Actions to take:
1: According to the Cosmos DB article, roughly how many Request Units does a point read cost?
2: Continue the Cosmos DB article from where it stops.

Excerpt:
BEGIN

Cosmos DB for NoSQL: Connect + Query with the SDK

Why Cosmos DB shows up so much on AI-200

Simple explanation

Cosmos DB is Azure’s fast, distributed JSON database. AI apps love it because the data is documents — chat history, agent memory, embeddings, prompts, scratchpads — and each document might have a slightly different shape. Cosmos handles that without crying about schemas.

It’s also globally distributed, scales horizontally, and has built-in vector search now. So one database can hold the chat log, the embeddings, the user profile, AND power similarity search.

The exam expects you to know how to connect, run queries, pick a partition key, and use the SDK without burning through Request Units.

The connection model

from azure.cosmos import CosmosClient
from azure.identity import DefaultAzureCredential

# Recommended: managed identity / DefaultAzureCredential
client = CosmosClient(
    url="https://roo-cosmos.documents.azure.com:443/",
    credential=DefaultAzureCredential(),
)

# Legacy: account key (works but discouraged for production)
# client = CosmosClient(url, credential=ACCOUNT_KEY)

database = client.get_database_client("inventory")
container = database.get_container_client("items")

Three things to know about the client:

Property	Why it matters
`CosmosClient` is thread-safe and expensive to construct	Create one per process, reuse. Don’t `new CosmosClient()` per request.
Connection mode: Direct (TCP) or Gateway (HTTPS)	Direct is faster and the default for .NET; Gateway works behind restrictive firewalls.
Preferred regions	Set `preferred_locations` so the SDK reads from the closest replica. Halves p99 latency in multi-region accounts.

Point reads, single-partition queries, cross-partition queries

This is where AI-200 separates careful candidates from careless ones. The same operation costs vastly different amounts of Request Units (RUs) depending on which path you take.

The single most exam-relevant fact about Cosmos: point reads cost ~1 RU; cross-partition queries can cost orders of magnitude more.
Feature	Point read	Single-partition query	Cross-partition query
What it is	Read by `id` AND partition key	Query that filters on the partition key	Query that doesn't filter on the partition key
Typical cost (1 KB doc)	~1 RU	~2.5+ RUs (depends on selectivity)	Multiplies — fan-out across partitions
Latency	~1 ms	~5 ms	~tens of ms, depends on partitions
When to use	You know id + partition key — always prefer this	Filter for many docs in one tenant/user	Last resort or rare admin queries

# Point read — fastest, cheapest
item = container.read_item(item="msg-789", partition_key="user-42")

END

Stored dataset items:
BEGIN

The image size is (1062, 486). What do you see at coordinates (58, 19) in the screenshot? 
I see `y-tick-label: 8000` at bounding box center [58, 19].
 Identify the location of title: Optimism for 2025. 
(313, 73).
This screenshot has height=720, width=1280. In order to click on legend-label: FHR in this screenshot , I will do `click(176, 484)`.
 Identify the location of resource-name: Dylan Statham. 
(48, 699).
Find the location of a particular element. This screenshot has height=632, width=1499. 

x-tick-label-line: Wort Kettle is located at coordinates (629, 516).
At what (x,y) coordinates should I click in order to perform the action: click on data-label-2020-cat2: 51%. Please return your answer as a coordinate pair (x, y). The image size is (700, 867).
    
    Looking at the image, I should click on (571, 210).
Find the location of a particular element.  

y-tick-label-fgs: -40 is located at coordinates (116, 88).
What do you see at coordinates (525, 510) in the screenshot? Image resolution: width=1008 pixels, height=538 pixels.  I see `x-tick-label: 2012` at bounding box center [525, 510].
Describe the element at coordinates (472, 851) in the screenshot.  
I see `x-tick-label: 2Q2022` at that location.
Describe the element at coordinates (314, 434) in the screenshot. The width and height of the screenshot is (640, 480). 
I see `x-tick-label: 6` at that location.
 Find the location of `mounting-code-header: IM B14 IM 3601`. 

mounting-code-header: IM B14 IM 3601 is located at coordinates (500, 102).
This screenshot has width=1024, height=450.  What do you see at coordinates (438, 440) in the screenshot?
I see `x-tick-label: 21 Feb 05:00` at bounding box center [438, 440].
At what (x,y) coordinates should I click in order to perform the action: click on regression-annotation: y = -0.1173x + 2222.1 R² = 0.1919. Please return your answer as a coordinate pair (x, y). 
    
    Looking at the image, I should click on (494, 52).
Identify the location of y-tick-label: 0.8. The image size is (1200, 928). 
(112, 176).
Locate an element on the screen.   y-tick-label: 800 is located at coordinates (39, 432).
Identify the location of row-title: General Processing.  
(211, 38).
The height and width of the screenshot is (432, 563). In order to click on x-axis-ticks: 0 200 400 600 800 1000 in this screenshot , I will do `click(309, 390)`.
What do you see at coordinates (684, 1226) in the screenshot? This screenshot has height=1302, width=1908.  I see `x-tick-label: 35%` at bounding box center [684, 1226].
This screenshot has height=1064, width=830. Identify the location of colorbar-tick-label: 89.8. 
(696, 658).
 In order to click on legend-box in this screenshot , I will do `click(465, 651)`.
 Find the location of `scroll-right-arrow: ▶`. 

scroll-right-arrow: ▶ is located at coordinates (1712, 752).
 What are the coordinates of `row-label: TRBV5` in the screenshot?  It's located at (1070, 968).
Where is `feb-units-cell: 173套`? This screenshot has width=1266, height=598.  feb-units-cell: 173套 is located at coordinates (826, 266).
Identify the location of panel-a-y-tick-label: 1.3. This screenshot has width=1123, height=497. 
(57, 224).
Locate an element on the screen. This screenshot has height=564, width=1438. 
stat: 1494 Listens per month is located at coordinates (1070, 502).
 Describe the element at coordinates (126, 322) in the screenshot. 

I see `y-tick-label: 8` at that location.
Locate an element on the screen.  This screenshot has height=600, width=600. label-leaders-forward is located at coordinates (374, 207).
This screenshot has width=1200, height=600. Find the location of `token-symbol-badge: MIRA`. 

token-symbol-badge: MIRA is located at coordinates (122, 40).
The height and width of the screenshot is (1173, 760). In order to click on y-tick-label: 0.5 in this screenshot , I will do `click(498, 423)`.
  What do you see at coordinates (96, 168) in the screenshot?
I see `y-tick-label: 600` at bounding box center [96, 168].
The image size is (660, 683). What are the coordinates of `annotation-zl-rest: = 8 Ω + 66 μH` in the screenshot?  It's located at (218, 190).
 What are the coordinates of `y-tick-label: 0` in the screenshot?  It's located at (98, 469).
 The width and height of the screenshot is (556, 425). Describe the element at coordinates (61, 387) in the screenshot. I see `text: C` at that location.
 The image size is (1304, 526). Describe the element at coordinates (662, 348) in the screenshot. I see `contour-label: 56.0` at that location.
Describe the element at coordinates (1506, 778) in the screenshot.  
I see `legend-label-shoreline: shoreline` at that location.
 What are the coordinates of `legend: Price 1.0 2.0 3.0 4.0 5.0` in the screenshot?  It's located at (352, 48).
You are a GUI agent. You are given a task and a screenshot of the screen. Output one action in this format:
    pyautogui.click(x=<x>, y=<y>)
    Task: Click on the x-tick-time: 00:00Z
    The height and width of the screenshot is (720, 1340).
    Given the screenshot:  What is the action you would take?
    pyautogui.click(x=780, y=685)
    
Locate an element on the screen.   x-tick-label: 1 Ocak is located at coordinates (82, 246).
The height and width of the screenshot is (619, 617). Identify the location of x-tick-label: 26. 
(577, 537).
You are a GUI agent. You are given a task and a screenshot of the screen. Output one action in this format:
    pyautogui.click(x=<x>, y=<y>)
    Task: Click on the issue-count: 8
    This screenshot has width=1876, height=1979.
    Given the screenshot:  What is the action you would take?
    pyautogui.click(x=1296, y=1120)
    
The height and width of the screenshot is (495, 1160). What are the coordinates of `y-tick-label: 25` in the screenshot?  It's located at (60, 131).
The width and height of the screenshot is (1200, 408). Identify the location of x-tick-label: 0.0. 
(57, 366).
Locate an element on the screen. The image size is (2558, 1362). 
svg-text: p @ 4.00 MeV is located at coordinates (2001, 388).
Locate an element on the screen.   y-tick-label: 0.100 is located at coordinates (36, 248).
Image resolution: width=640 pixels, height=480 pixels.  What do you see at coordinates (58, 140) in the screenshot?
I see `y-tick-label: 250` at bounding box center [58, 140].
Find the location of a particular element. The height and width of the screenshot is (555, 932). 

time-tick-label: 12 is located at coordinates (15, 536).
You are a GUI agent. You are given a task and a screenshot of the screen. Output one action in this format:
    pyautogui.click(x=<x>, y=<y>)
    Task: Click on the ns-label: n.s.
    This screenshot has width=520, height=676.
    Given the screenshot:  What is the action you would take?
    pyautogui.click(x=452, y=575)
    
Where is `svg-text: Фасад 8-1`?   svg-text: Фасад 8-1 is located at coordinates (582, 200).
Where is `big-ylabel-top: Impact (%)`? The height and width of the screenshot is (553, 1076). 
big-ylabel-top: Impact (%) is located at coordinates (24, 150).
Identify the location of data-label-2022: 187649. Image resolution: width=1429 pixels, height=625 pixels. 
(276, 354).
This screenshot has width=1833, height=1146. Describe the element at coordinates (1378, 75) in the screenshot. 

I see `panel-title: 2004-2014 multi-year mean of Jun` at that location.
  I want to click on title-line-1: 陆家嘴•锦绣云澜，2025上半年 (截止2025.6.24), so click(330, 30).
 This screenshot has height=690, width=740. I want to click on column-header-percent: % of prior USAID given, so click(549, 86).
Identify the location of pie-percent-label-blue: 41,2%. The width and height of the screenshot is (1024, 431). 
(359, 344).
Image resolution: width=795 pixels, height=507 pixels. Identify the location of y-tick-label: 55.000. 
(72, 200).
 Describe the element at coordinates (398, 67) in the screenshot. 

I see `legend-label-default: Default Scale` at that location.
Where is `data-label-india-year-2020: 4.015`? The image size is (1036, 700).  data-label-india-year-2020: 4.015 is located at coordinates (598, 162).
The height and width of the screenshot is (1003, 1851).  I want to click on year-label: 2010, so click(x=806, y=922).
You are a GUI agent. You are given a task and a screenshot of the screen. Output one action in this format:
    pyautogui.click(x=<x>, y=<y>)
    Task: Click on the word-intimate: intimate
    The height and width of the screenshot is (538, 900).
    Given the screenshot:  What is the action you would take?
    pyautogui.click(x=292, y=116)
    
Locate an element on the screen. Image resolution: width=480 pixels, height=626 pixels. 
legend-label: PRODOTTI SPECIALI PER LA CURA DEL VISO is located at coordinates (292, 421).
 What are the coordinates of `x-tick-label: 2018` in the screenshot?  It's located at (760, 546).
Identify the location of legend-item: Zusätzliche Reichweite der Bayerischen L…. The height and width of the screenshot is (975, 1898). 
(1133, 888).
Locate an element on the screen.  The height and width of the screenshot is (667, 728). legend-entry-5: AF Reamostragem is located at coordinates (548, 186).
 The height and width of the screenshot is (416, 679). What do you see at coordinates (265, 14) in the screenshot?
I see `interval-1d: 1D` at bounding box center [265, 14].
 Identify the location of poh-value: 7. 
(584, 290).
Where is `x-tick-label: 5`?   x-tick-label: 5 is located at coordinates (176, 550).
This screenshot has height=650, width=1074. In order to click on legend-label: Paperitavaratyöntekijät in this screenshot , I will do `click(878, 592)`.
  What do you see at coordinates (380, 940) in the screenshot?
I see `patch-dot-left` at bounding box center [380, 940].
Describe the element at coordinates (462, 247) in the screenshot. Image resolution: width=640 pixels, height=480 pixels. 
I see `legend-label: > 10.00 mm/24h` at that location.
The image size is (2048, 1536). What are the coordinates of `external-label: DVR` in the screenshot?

END

Per-task outputs:
1: About 1 RU.

2:
# Single-partition query
results = container.query_items(
    query="SELECT * FROM c WHERE c.userId = @uid AND c.kind = 'message'",
    parameters=[{"name": "@uid", "value": "user-42"}],
    partition_key="user-42",  # ← keeps this single-partition
)

# Cross-partition query (avoid in hot paths)
results = container.query_items(
    query="SELECT * FROM c WHERE c.kind = 'message' AND c.createdAt > @t",
    parameters=[{"name": "@t", "value": "2026-05-01T00:00:00Z"}],
    enable_cross_partition_query=True,
)

Exam tip: 'this query is slow / expensive — what do I change?'

Almost always: the query lacks a partition-key filter. Check the WHERE clause. If it doesn’t reference the partition-key path, the query fans out to every physical partition. Either add the filter, or rethink the partition-key choice if you can’t.

Variants of this question dominate Cosmos-DB exam content. Whenever you see “high RU consumption” or “high latency on the read path”, look for the missing partition key first.

Partition keys — the most important design choice

Every Cosmos container is sliced into logical partitions by a single property path you choose at creation time. Get the choice wrong and you’ll feel it forever.

Good partition key	Bad partition key
High cardinality (millions of distinct values)	Low cardinality (a handful of distinct values)
Even access distribution	One value gets all the traffic (“hot partition”)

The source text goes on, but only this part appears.